> Actions to take:
1: Set down the records from the line containing "Task: Click the green" through the end of the records, inclusive, reproducing each line as it appears.
2: Resume the notes on the Joe, Bob, and Alice languages, picking up right after the last line shown.

> Document text:
* START *

Machine: Automates computations, checks consistency, and suggests hypotheses.
Hybrid: Human sets goals, machine executes reasoning steps.

4. Refinements (ལེགས་བཅོས legs bcos)

Ensuring correctness and progression:

Infinite Thinking: Achieved via iteration Sₙ → ∞.
Finite Steps: Each step is discrete, Sₙ → Sₙ₊₁.
Operator-Driven: The direction of reasoning is controlled by O.

The cycle repeats indefinitely, refining knowledge.


    S₀ → S₁ → S₂ → ... → Sₙ → Sₙ₊₁ → ...

Where:

Sₙ is a finite reasoning step.
Sₙ₊₁ builds upon Sₙ, ensuring refinement.
Limit process: lim (n → ∞) Sₙ represents infinite reasoning.

5. Design Goals (དམིགས་ཡུལ dmigs yul)

Runtime Languages: Handle computation and concurrency.
Higher Languages: Ensure theorem proving and soundness.
Infinite Thinking: Achieved via refinements cycles.
Operator-Driven: Collaboration between humans and machines.

Verified Lambda Interpreter and Concurrent Parallel Matrix Runtime. Joe, Bob, and Alice languages share the same Standard ML like BNF grammar.

Joe

Joe is a certified bytecode stack interpreter and Intel/ARM code compiler.

[1] — MinCaml
[2] — CoqASM
[3] — Verified LISP Interpreter
[4] — Kind

fun a (0, n) = n + 1
  | a (m, 0) = a (m - 1, 1)
  | a (m, n) = a (m - 1, a (m, n - 1))

Bob

Bob is a parallel concurrent non-blocking zero-copy run-time with CAS cursors [4,5].

[5] — Kernel
[6] — Pony
[7] — Erlang

fun proc =
let val p0 = pub(0,8)

* END *

(Data listing)

* START *

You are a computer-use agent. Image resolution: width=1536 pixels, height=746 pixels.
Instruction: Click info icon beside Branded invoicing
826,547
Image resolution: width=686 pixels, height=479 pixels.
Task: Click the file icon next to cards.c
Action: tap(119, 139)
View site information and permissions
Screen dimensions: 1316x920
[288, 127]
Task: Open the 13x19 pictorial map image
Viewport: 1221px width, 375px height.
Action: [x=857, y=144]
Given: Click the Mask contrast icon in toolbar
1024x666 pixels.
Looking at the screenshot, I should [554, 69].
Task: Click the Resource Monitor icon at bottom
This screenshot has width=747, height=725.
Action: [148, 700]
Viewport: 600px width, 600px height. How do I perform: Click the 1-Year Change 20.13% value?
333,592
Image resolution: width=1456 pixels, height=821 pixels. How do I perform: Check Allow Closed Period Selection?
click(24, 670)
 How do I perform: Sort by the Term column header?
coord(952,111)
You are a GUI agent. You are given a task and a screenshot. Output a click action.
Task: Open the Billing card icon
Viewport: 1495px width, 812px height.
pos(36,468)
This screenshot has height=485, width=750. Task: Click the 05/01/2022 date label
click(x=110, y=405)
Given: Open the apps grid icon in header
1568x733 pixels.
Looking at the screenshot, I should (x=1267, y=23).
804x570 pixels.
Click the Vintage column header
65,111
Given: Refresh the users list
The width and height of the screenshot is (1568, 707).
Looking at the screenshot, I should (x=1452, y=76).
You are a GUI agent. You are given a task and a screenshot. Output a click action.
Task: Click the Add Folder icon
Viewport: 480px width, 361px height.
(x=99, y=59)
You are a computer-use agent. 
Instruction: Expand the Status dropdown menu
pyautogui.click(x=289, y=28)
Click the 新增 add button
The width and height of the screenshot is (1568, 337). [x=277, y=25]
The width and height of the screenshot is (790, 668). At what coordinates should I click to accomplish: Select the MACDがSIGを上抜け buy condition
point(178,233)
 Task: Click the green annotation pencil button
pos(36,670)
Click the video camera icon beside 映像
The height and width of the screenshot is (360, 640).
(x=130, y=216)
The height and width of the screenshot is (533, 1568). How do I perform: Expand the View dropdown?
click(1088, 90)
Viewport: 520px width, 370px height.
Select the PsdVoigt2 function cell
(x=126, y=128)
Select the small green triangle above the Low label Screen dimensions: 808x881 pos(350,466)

* END *

> Solved tasks:
1:
 Task: Click the green annotation pencil button
pos(36,670)
Click the video camera icon beside 映像
The height and width of the screenshot is (360, 640).
(x=130, y=216)
The height and width of the screenshot is (533, 1568). How do I perform: Expand the View dropdown?
click(1088, 90)
Viewport: 520px width, 370px height.
Select the PsdVoigt2 function cell
(x=126, y=128)
Select the small green triangle above the Low label Screen dimensions: 808x881 pos(350,466)

2:
    val s1 = sub(0,p0)
    val s2 = sub(0,p0)
 in send(p0,11);
    send(p0,12);
    [ receive(s1);
      receive(s2);
      receive(s1);
      receive(s2)
    ]
    end

Alice

Alice is a linear types calculus with partial fractions [6] for BLAS level 3 programming.

[8] — NumLin

fun simpleConvolution (i n: int) (x0: float) (write w: vector float)
  : vector float
  = begin
      if n = i then result.emit(write),
      a = [w0,w1,w2] = w.get(0,3),
      b = [x0,x1,x2] = [ x0 | write.get(i,2) ],
      write.set(i, Dotp(a,b)),
      simpleConvolution((i + 1),n,x1,write,w)
    end

Sound and Consistent Predicative Formal Languages. Henk, Per, Anders, Dan languages share the same Lean like BNF grammar.

Henk

Henk is a Pure Type System (PTS-91) in the style of Coquand/Huet Calculus of Inductive Constructions (CoC-88) with infinite numbere of universes. Henk also supports AUTOMATH syntax (AUT-68).

AUT-68 — AUTOMATH
CoC-88 — Calculus of Constructions
PTS-91 — Pure Type System (Π)

def N := Π (A : U), (A → A) → A → A
def zero : N := λ (A : U) (S : A → A) (Z : A), Z
def succ : N -> N := λ (n : N) (A : U) (S : A → A) (Z : A), S (n A S Z)
def plus (m n : N) : N := λ (A : U) (S : A → A) (Z : A), m A S (n A S Z)
def mult (m n : N) : N := λ (A : U) (S : A → A) (Z : A), m A (n A S) Z
def pow (m n : N) : N := λ (A : U) (S : A → A) (Z : A), n (A → A) (m A) S Z

Per

Per is a ΠΣ (MLTT-72) prover with Calculus of Inductive Constructions and idenitity types (MLTT-75). The natural extension of CoC to CIC was done by Frank Pfenning and Christine Paulin (IND-89).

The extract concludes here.